START RECORDS TO USE

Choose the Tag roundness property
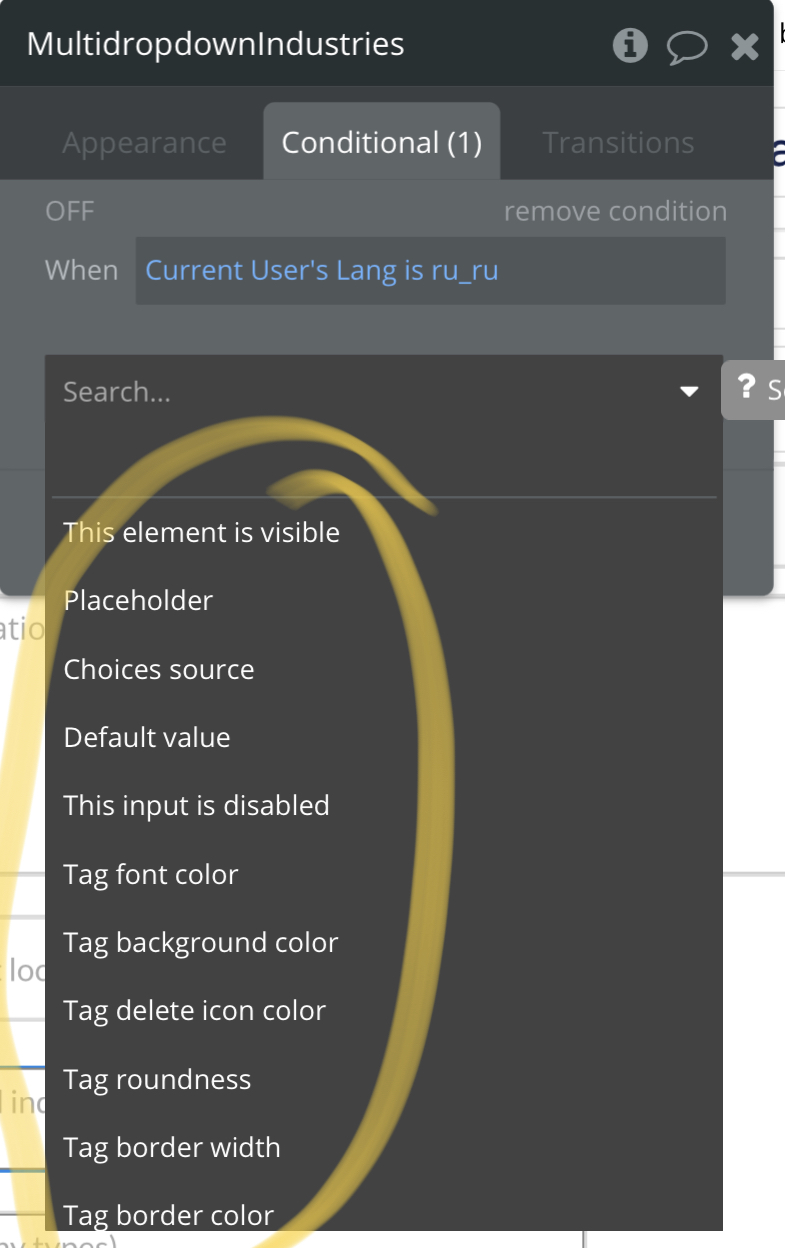 click(x=384, y=1079)
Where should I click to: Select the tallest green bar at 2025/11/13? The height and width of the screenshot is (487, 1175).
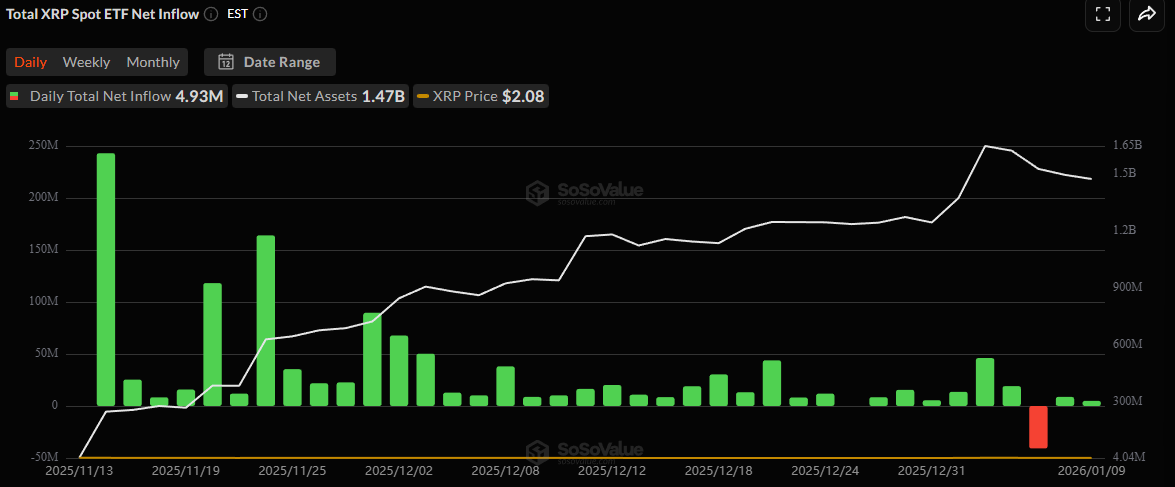pos(106,280)
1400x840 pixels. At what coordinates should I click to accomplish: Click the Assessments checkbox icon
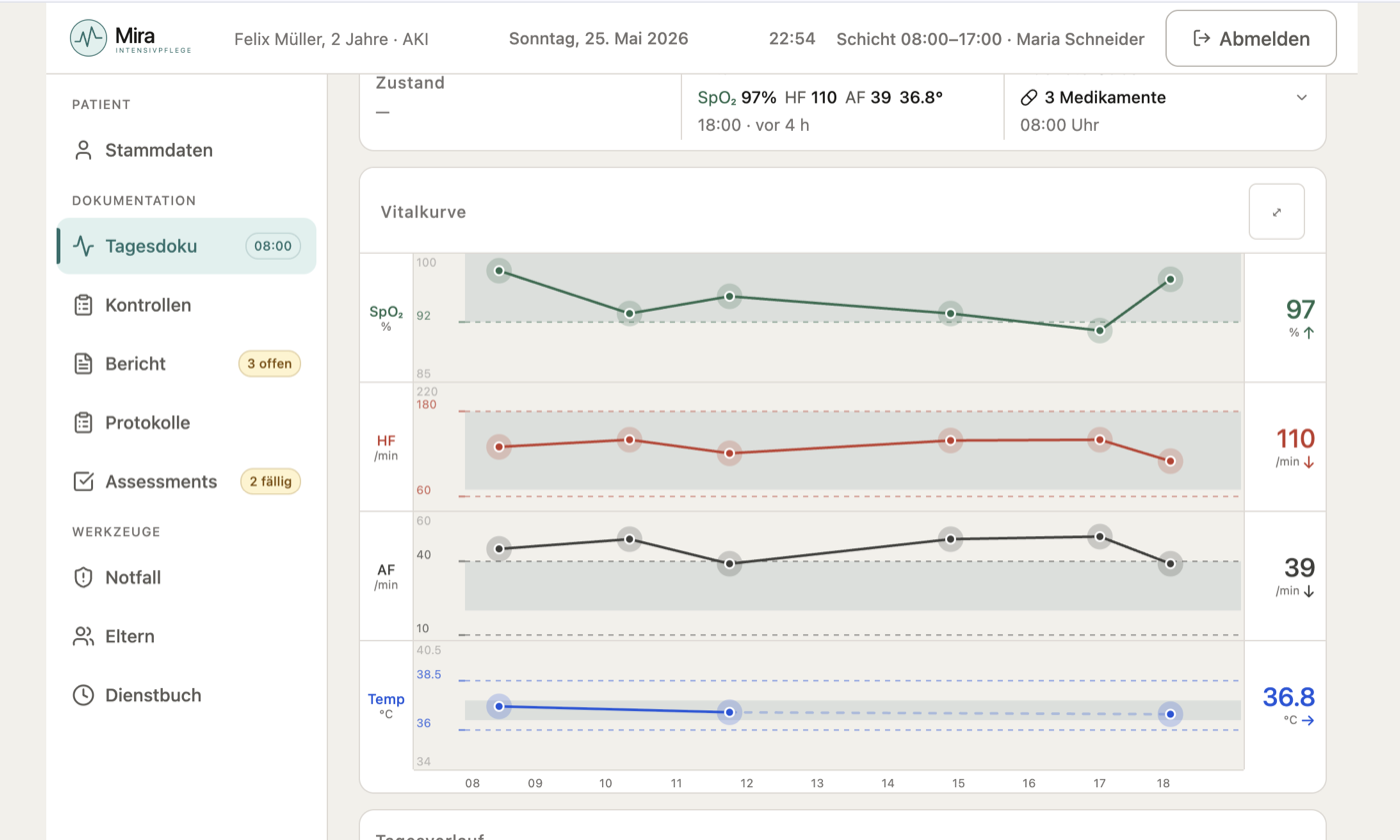point(84,482)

END RECORDS TO USE

Turn the data above into a numbered list, skipping any blank lines. Leave the pictures out.

_FULL ANSWER_:
1. Choose the Tag roundness property
2.  click(x=384, y=1079)
3. Where should I click to: Select the tallest green bar at 2025/11/13? The height and width of the screenshot is (487, 1175).
4. pos(106,280)
5. 1400x840 pixels. At what coordinates should I click to accomplish: Click the Assessments checkbox icon
6. point(84,482)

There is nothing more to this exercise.